§ Assigned task
Repeat the entries exactly as they stand.

Stored items:

*-*-*

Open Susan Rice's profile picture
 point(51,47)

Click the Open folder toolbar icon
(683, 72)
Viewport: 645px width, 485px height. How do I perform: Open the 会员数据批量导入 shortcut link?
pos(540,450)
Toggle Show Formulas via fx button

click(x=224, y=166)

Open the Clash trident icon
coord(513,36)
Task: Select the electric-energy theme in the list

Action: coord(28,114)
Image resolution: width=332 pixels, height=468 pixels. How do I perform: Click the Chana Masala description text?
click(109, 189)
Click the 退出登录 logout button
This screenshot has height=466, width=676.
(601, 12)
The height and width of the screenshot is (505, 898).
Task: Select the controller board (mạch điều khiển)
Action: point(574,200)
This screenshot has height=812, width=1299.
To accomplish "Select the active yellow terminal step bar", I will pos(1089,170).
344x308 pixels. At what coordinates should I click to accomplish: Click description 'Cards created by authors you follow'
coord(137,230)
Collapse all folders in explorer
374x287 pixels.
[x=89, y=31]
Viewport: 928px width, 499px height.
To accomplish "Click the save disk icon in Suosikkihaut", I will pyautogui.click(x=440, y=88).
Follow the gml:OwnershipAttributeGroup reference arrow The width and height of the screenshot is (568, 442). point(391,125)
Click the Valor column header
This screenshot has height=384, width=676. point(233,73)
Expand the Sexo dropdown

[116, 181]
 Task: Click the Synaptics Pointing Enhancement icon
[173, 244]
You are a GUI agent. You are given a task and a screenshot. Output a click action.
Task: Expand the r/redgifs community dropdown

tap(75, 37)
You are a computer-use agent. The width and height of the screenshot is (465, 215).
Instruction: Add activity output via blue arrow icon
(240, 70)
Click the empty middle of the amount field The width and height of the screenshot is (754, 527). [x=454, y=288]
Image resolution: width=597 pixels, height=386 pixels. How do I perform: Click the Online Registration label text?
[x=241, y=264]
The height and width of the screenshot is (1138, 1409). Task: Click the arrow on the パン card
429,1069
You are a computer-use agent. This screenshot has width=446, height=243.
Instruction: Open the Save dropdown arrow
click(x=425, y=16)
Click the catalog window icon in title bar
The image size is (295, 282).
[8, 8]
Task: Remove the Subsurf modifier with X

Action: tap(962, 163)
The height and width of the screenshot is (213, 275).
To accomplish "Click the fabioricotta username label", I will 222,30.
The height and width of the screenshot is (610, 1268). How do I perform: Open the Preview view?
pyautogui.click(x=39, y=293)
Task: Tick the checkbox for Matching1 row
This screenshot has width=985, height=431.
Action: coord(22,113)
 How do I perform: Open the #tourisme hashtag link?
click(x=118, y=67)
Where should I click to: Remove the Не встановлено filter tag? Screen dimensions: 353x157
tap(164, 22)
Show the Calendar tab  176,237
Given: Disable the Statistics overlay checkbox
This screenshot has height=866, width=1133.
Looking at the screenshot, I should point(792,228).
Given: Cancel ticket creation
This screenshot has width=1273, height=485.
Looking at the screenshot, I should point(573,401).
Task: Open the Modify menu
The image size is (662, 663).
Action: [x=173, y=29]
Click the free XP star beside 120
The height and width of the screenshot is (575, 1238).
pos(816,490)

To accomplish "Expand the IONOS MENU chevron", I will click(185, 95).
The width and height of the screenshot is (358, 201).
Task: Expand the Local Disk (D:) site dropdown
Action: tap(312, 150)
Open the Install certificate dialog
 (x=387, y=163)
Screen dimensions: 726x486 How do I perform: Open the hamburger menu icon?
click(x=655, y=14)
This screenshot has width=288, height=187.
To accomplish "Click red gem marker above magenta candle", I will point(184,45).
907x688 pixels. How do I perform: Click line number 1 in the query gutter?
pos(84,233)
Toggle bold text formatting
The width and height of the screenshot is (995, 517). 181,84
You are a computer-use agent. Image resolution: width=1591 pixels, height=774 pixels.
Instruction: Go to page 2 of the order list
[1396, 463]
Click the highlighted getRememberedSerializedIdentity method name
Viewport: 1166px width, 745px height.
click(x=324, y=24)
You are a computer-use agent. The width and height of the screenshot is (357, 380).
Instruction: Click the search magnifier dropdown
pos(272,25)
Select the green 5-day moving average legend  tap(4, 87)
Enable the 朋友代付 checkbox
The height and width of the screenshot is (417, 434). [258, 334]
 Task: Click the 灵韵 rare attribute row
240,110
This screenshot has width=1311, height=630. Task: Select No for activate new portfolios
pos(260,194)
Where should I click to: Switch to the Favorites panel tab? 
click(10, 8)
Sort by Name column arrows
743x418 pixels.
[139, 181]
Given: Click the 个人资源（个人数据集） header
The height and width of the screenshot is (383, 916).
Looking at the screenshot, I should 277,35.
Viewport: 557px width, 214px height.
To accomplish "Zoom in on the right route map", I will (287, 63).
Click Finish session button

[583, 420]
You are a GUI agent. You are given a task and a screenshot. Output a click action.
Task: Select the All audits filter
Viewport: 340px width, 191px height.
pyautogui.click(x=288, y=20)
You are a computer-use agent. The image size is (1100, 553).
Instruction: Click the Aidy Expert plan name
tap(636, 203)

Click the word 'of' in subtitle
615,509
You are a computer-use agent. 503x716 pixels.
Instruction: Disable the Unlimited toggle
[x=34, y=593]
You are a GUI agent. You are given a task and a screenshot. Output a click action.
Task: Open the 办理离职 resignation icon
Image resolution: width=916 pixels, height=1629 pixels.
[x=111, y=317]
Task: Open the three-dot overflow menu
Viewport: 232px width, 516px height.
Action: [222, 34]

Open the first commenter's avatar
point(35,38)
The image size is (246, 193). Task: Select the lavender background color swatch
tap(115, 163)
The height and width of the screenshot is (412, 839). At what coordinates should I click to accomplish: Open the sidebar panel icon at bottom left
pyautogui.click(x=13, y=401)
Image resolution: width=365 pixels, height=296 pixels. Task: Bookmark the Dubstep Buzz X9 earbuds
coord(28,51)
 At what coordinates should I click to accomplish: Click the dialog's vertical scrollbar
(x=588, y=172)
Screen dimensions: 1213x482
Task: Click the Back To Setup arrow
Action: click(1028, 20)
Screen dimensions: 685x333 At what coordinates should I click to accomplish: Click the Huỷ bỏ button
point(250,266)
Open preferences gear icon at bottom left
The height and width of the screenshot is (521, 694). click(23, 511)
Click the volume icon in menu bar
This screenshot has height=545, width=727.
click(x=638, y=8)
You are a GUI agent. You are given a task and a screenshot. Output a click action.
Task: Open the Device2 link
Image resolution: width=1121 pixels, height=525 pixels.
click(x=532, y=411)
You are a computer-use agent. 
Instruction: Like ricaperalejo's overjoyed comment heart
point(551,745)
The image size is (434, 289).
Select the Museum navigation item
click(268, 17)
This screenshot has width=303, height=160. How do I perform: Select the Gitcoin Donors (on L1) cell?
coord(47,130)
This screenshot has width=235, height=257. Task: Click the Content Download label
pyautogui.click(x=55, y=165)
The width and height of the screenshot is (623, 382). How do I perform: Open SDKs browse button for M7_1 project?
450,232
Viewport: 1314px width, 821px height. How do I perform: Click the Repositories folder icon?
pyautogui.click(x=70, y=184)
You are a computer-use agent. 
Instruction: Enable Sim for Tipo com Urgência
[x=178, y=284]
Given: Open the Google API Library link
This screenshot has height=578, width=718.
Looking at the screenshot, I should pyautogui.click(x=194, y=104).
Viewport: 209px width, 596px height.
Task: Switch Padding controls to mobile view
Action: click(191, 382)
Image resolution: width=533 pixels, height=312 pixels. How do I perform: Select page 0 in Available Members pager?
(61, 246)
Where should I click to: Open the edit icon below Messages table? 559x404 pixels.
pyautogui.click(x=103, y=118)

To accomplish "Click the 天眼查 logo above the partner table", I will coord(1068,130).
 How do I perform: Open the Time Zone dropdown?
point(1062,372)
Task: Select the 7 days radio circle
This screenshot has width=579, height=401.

*-*-*

§ Reply to the task
Open Susan Rice's profile picture
 point(51,47)

Click the Open folder toolbar icon
(683, 72)
Viewport: 645px width, 485px height. How do I perform: Open the 会员数据批量导入 shortcut link?
pos(540,450)
Toggle Show Formulas via fx button

click(x=224, y=166)

Open the Clash trident icon
coord(513,36)
Task: Select the electric-energy theme in the list

Action: coord(28,114)
Image resolution: width=332 pixels, height=468 pixels. How do I perform: Click the Chana Masala description text?
click(109, 189)
Click the 退出登录 logout button
This screenshot has height=466, width=676.
(601, 12)
The height and width of the screenshot is (505, 898).
Task: Select the controller board (mạch điều khiển)
Action: point(574,200)
This screenshot has height=812, width=1299.
To accomplish "Select the active yellow terminal step bar", I will pos(1089,170).
344x308 pixels. At what coordinates should I click to accomplish: Click description 'Cards created by authors you follow'
coord(137,230)
Collapse all folders in explorer
374x287 pixels.
[x=89, y=31]
Viewport: 928px width, 499px height.
To accomplish "Click the save disk icon in Suosikkihaut", I will pyautogui.click(x=440, y=88).
Follow the gml:OwnershipAttributeGroup reference arrow The width and height of the screenshot is (568, 442). point(391,125)
Click the Valor column header
This screenshot has height=384, width=676. point(233,73)
Expand the Sexo dropdown

[116, 181]
 Task: Click the Synaptics Pointing Enhancement icon
[173, 244]
You are a GUI agent. You are given a task and a screenshot. Output a click action.
Task: Expand the r/redgifs community dropdown

tap(75, 37)
You are a computer-use agent. The width and height of the screenshot is (465, 215).
Instruction: Add activity output via blue arrow icon
(240, 70)
Click the empty middle of the amount field The width and height of the screenshot is (754, 527). [x=454, y=288]
Image resolution: width=597 pixels, height=386 pixels. How do I perform: Click the Online Registration label text?
[x=241, y=264]
The height and width of the screenshot is (1138, 1409). Task: Click the arrow on the パン card
429,1069
You are a computer-use agent. This screenshot has width=446, height=243.
Instruction: Open the Save dropdown arrow
click(x=425, y=16)
Click the catalog window icon in title bar
The image size is (295, 282).
[8, 8]
Task: Remove the Subsurf modifier with X

Action: tap(962, 163)
The height and width of the screenshot is (213, 275).
To accomplish "Click the fabioricotta username label", I will 222,30.
The height and width of the screenshot is (610, 1268). How do I perform: Open the Preview view?
pyautogui.click(x=39, y=293)
Task: Tick the checkbox for Matching1 row
This screenshot has width=985, height=431.
Action: coord(22,113)
 How do I perform: Open the #tourisme hashtag link?
click(x=118, y=67)
Where should I click to: Remove the Не встановлено filter tag? Screen dimensions: 353x157
tap(164, 22)
Show the Calendar tab  176,237
Given: Disable the Statistics overlay checkbox
This screenshot has height=866, width=1133.
Looking at the screenshot, I should point(792,228).
Given: Cancel ticket creation
This screenshot has width=1273, height=485.
Looking at the screenshot, I should point(573,401).
Task: Open the Modify menu
The image size is (662, 663).
Action: [x=173, y=29]
Click the free XP star beside 120
The height and width of the screenshot is (575, 1238).
pos(816,490)

To accomplish "Expand the IONOS MENU chevron", I will click(185, 95).
The width and height of the screenshot is (358, 201).
Task: Expand the Local Disk (D:) site dropdown
Action: tap(312, 150)
Open the Install certificate dialog
 (x=387, y=163)
Screen dimensions: 726x486 How do I perform: Open the hamburger menu icon?
click(x=655, y=14)
This screenshot has width=288, height=187.
To accomplish "Click red gem marker above magenta candle", I will point(184,45).
907x688 pixels. How do I perform: Click line number 1 in the query gutter?
pos(84,233)
Toggle bold text formatting
The width and height of the screenshot is (995, 517). 181,84
You are a computer-use agent. Image resolution: width=1591 pixels, height=774 pixels.
Instruction: Go to page 2 of the order list
[1396, 463]
Click the highlighted getRememberedSerializedIdentity method name
Viewport: 1166px width, 745px height.
click(x=324, y=24)
You are a computer-use agent. The width and height of the screenshot is (357, 380).
Instruction: Click the search magnifier dropdown
pos(272,25)
Select the green 5-day moving average legend  tap(4, 87)
Enable the 朋友代付 checkbox
The height and width of the screenshot is (417, 434). [258, 334]
 Task: Click the 灵韵 rare attribute row
240,110
This screenshot has width=1311, height=630. Task: Select No for activate new portfolios
pos(260,194)
Where should I click to: Switch to the Favorites panel tab? 
click(10, 8)
Sort by Name column arrows
743x418 pixels.
[139, 181]
Given: Click the 个人资源（个人数据集） header
The height and width of the screenshot is (383, 916).
Looking at the screenshot, I should 277,35.
Viewport: 557px width, 214px height.
To accomplish "Zoom in on the right route map", I will (287, 63).
Click Finish session button

[583, 420]
You are a GUI agent. You are given a task and a screenshot. Output a click action.
Task: Select the All audits filter
Viewport: 340px width, 191px height.
pyautogui.click(x=288, y=20)
You are a computer-use agent. The image size is (1100, 553).
Instruction: Click the Aidy Expert plan name
tap(636, 203)

Click the word 'of' in subtitle
615,509
You are a computer-use agent. 503x716 pixels.
Instruction: Disable the Unlimited toggle
[x=34, y=593]
You are a GUI agent. You are given a task and a screenshot. Output a click action.
Task: Open the 办理离职 resignation icon
Image resolution: width=916 pixels, height=1629 pixels.
[x=111, y=317]
Task: Open the three-dot overflow menu
Viewport: 232px width, 516px height.
Action: [222, 34]

Open the first commenter's avatar
point(35,38)
The image size is (246, 193). Task: Select the lavender background color swatch
tap(115, 163)
The height and width of the screenshot is (412, 839). At what coordinates should I click to accomplish: Open the sidebar panel icon at bottom left
pyautogui.click(x=13, y=401)
Image resolution: width=365 pixels, height=296 pixels. Task: Bookmark the Dubstep Buzz X9 earbuds
coord(28,51)
 At what coordinates should I click to accomplish: Click the dialog's vertical scrollbar
(x=588, y=172)
Screen dimensions: 1213x482
Task: Click the Back To Setup arrow
Action: click(1028, 20)
Screen dimensions: 685x333 At what coordinates should I click to accomplish: Click the Huỷ bỏ button
point(250,266)
Open preferences gear icon at bottom left
The height and width of the screenshot is (521, 694). click(23, 511)
Click the volume icon in menu bar
This screenshot has height=545, width=727.
click(x=638, y=8)
You are a GUI agent. You are given a task and a screenshot. Output a click action.
Task: Open the Device2 link
Image resolution: width=1121 pixels, height=525 pixels.
click(x=532, y=411)
You are a computer-use agent. 
Instruction: Like ricaperalejo's overjoyed comment heart
point(551,745)
The image size is (434, 289).
Select the Museum navigation item
click(268, 17)
This screenshot has width=303, height=160. How do I perform: Select the Gitcoin Donors (on L1) cell?
coord(47,130)
This screenshot has width=235, height=257. Task: Click the Content Download label
pyautogui.click(x=55, y=165)
The width and height of the screenshot is (623, 382). How do I perform: Open SDKs browse button for M7_1 project?
450,232
Viewport: 1314px width, 821px height. How do I perform: Click the Repositories folder icon?
pyautogui.click(x=70, y=184)
You are a computer-use agent. 
Instruction: Enable Sim for Tipo com Urgência
[x=178, y=284]
Given: Open the Google API Library link
This screenshot has height=578, width=718.
Looking at the screenshot, I should pyautogui.click(x=194, y=104).
Viewport: 209px width, 596px height.
Task: Switch Padding controls to mobile view
Action: click(191, 382)
Image resolution: width=533 pixels, height=312 pixels. How do I perform: Select page 0 in Available Members pager?
(61, 246)
Where should I click to: Open the edit icon below Messages table? 559x404 pixels.
pyautogui.click(x=103, y=118)

To accomplish "Click the 天眼查 logo above the partner table", I will coord(1068,130).
 How do I perform: Open the Time Zone dropdown?
point(1062,372)
Task: Select the 7 days radio circle
This screenshot has width=579, height=401.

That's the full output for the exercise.